Does Exercise Boost Immunity?

Friday, October 16th, 2009

Does exercise boost immunity? Yes, moderate exercise does, but, unsurprisingly, working to exhaustion does the opposite:

In general, and this is true in both mice and men, says Jeffrey A. Woods, a professor of kinesiology and community health at the University of Illinois and one of the scientists involved, viruses evoke an increase in what are called T1-type helper immune cells. These T1-helper cells induce inflammation and other changes in the body that represent a first line of defense against an invading virus. But if the inflammation, at first so helpful, continues for too long, it becomes counterproductive. The immune system needs, then, at some point to lessen the amount of T1-mediated inflammatory response, so that, in fighting the virus, it doesn’t accidentally harm its own host. The immune system does this by gradually increasing the amount of another kind of immune cell, T2-helper cells, which produce mostly an anti-inflammatory immune response. They’re water to the T1 fire. But the balance between the T1- and T2-helper cells must be exquisitely calibrated.

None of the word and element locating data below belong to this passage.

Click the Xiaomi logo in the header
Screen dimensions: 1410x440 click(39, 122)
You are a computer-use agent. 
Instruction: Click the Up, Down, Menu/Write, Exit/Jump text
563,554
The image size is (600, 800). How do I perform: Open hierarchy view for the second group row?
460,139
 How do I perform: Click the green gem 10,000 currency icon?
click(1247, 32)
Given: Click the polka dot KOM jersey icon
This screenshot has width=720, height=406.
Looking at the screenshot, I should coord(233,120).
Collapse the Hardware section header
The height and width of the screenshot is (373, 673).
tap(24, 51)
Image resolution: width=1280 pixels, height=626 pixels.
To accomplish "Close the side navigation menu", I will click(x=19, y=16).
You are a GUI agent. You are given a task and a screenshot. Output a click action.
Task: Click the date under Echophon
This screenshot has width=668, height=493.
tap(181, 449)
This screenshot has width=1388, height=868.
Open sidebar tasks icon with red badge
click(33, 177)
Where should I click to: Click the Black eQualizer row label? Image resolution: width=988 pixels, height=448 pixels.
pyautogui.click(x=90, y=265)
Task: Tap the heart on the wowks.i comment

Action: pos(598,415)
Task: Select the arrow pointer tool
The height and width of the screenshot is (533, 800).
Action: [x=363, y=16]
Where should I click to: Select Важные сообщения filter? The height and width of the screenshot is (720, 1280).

In the mice at the University of Illinois, moderate exercise subtly hastened the shift from a T1 response to a T2-style immune response — not by much, but by just enough, apparently, to have a positive impact against the flu. “Moderate exercise appears to suppress TH1 a little, increase TH2 a little,” Woods says.

On the other hand, intense or prolonged exercise “may suppress TH1 too much,” he says. Long, hard runs or other workouts may shut down that first line of defense before it has completed its work, which could lead, Woods says “to increased susceptibility to viral infection.”